Bakın Duhokun Perexe köyünü geçtiğimiz aydan bu yana Türkiye, 3 defa bombaladı. Bombaların biri sivil insanların beslediği hayvanlara isabet etti nerden baksanız 150ye yakın küçükbaş hayvan öldü. Diğeri aynı şekilde bağlara, tarlalara, evlere isabet etti. Bağlar hep yandı. Bunların bilgileri bize geliyor.
Perexte bu olaylar yaşanıyor. Ama şunu sormamız lazım. Bu defa sesler neden çok çıktı? Sebebi neydi? çünkü bu defa ölenler Arap siviller idi, Kürt değildiler. Irak, bundan dolayı sesini yükseltti. Sanki biz Kürtlerin kanı kan değil de su misali hiçbir zaman bu denli tepki vermemişti.
Benim o toplantıdan anladığım, Erdoğanın elinde bir şey kalmadı. Ruslar ve İran, Erdoğana yeşil ışık yakmadı. Örneğin Erdoğanın Rojavaya keyfi müdahalesine izin vermediler. Peki şimdi elinde ne kaldı? Kürtler. Yani bizim topraklarımızda savaş.
Orhan Miroğlu: Tahranda, bu coğrafyada kurulmuş ve daha yüz yıl öncesine kadar da hüküm süren üç imparatorluğun mirasçısı... Türkiye, İran ve Rusyanın Suriye meselesi başta olmak üzere bölgesel ve uluslararası birçok sorunu müzakere etmesi ve Türkiyenin her geçen gün daha belirgin hale gelen diyalog ve uzlaşmadan yana birleştirici tutumu, İranla ticaret hacminin büyümesi için yapılan anlaşmalar, elbette kimilerini memnun etmiş, ama kimilerini de üzmüştür.
Tahran buluşmasında İran ve Rusya açısından temel beklenti sanırım, Türkiyeyi Fıratın doğusuna operasyon yapmaktan vazgeçmesi için bir şekilde ikna edilmesi yönündeydi.
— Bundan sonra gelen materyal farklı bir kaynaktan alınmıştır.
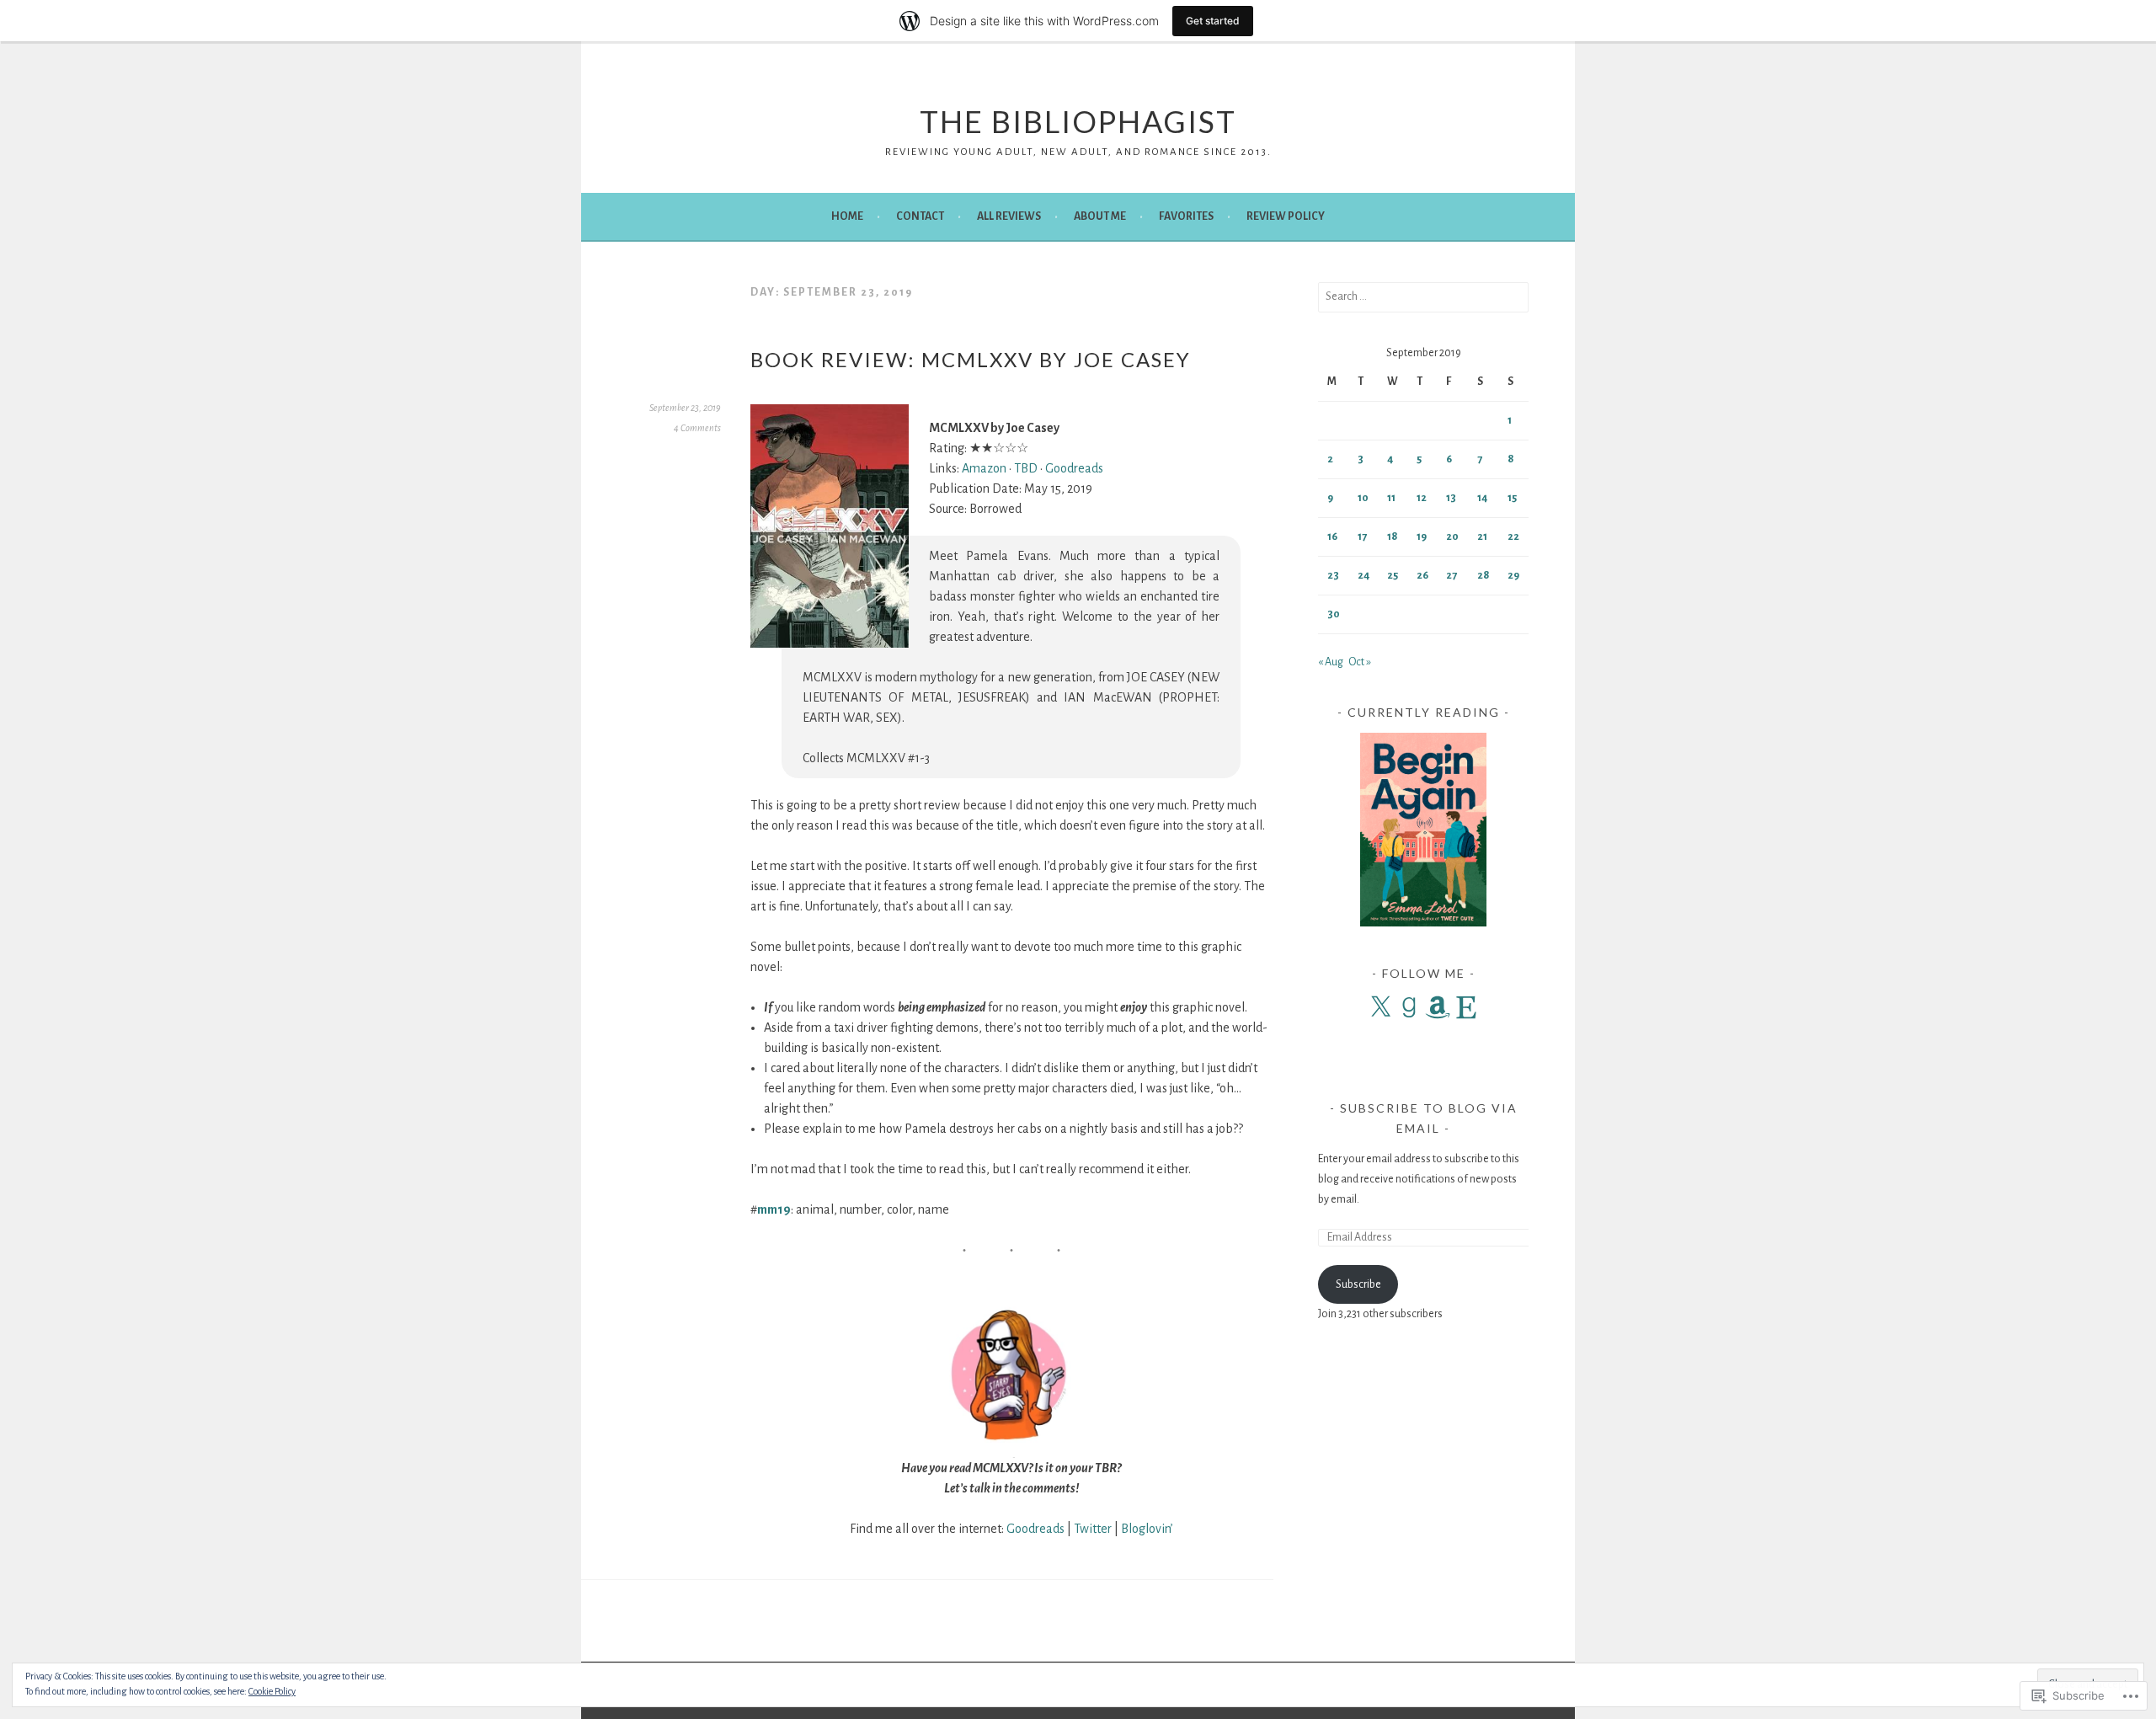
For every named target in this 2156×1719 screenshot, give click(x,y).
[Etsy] (1466, 1007)
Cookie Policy (272, 1691)
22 (1513, 536)
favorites (1186, 216)
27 (1451, 575)
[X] (1380, 1007)
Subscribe (1358, 1284)
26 (1422, 575)
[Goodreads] (1409, 1007)
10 (1363, 498)
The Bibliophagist (1078, 121)
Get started (1213, 20)
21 (1482, 536)
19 (1422, 536)
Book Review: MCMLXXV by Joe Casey (970, 359)
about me (1100, 216)
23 (1333, 575)
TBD (1026, 468)
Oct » (1359, 662)
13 (1451, 498)
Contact (920, 216)
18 (1392, 536)
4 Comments (697, 428)
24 (1363, 575)
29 (1513, 575)
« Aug (1330, 662)
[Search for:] (1423, 296)
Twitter (1093, 1528)
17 (1362, 536)
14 (1482, 498)
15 (1512, 498)
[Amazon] (1437, 1007)
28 (1483, 575)
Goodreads (1074, 468)
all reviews (1009, 216)
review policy (1285, 216)
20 (1452, 536)
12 (1422, 498)
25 (1392, 575)
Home (847, 216)
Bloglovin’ (1147, 1528)
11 (1391, 498)
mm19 (774, 1209)
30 (1333, 614)
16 (1332, 536)
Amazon (984, 468)
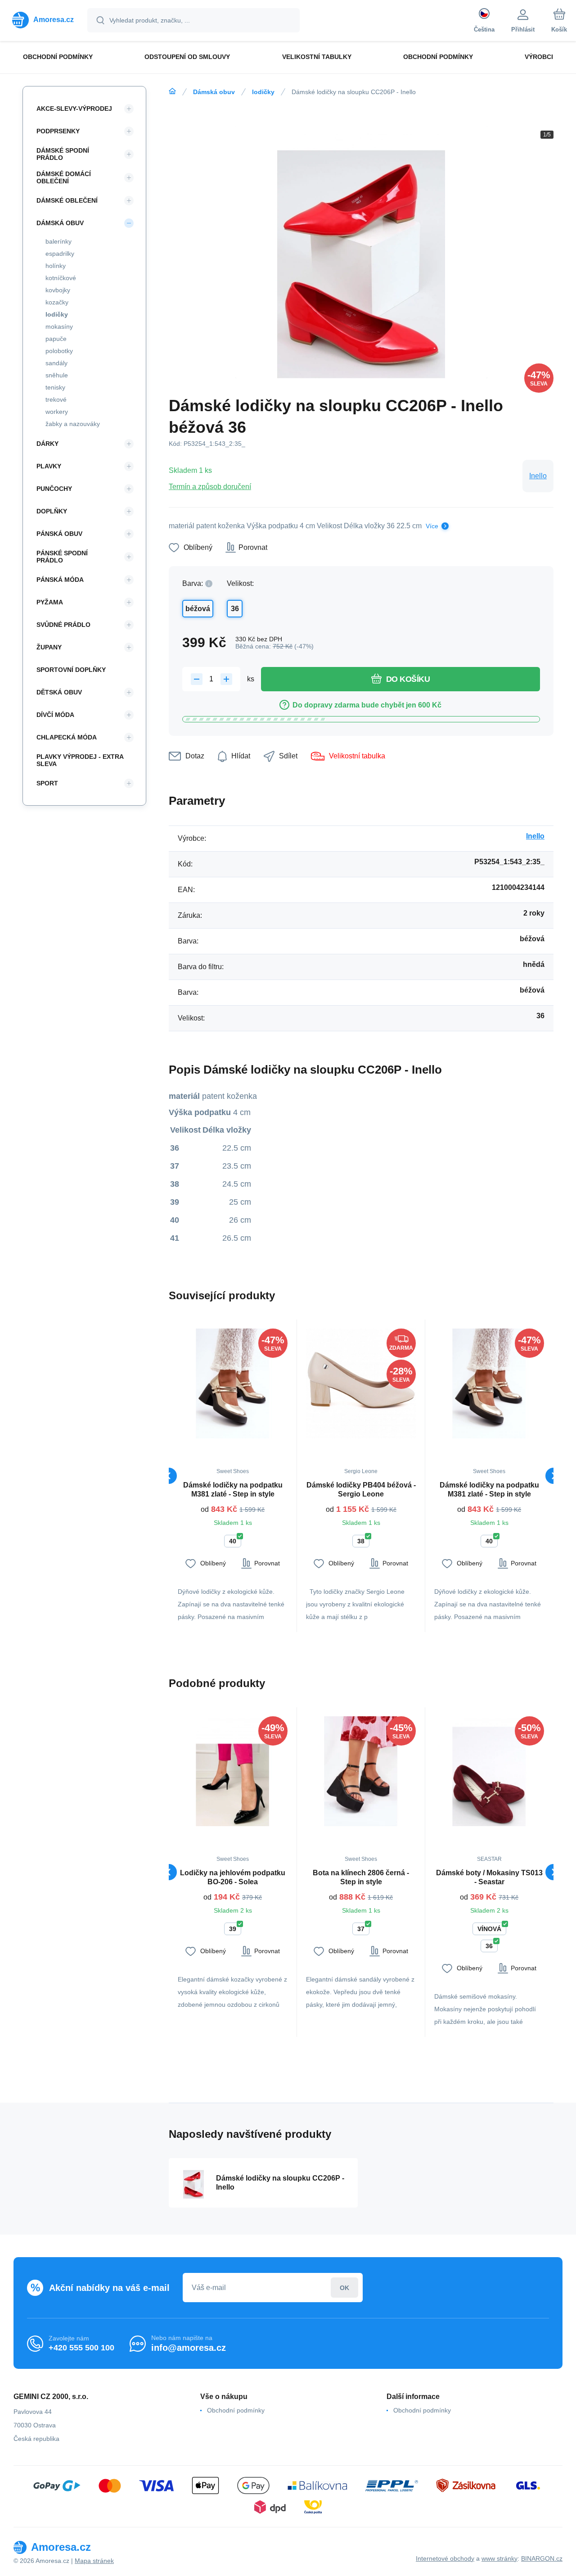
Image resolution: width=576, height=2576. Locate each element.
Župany (49, 647)
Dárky (47, 443)
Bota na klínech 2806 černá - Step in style (361, 1877)
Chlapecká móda (66, 737)
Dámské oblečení (67, 200)
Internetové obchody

Bu çabaların boşa çıktığını gördük, çünkü daha Tahrandaki basın toplantısında Cumhurbaşkanı Sayın Erdoğan, ABDnin Fıratın doğusundan çekilmesi talebinde bulundu, ve Türkiyenin operasyonu gündemde tutacağı açıkça belli oldu.
Zaho katliamını yapanlar kim olursa olsunlar, PKK, İran, ABD ve hatta Ruslar (bu eylemi vekaleten yapabilecek bölgede çok sayıda taşeron örgütün varlığı da bir gerçektir) amaçları Bağdat, Erbil ve Ankara arasındaki ilişkileri en alt düzeye çekmek ve süreç içinde de sıfırlamak ve böylece bölge yeniden dizayn edilirken Türkiyeyi tasfiye etmektir. Katliamlar yaparak böyle bir sonuç elde edebilirleri mi, çok zor, ama denemeye devam edeceklerinden de şüphe duymamak lazım.
Ayrıca Erbil- Ankara arasındaki dostane ilişkiler ve bu ilişkilerin bugün çok daha önemli hale gelmiş olmasının ve muhtemelen güçleniyor olmasının yarattığı endişelerin hesapları altüst eden bir yanı var.
Türkiyeyi hedefe koyanlar Barzani ailesini de hiç unutmadılar
Şu Erdoğan ve Türkiye olmasa, ABD ve İran Kürtleri ne güzel yönetip gideceklerdi! PKKyı bir güzel yönetiyorlar ama iş Erbile, Barzanilere gelince Türkiye gerçeğiyle karşı karşıya kalıyorlar.
Dikkat edin Zaho katliamında Türkiyeyi hedefe koyanlar Barzani ailesini de hiç unutmadılar, Sayın Mesut Barzani de Neçirvan Barzani de aynı muameleye tabi tutuldular. Hain, suçlu ilan edildiler.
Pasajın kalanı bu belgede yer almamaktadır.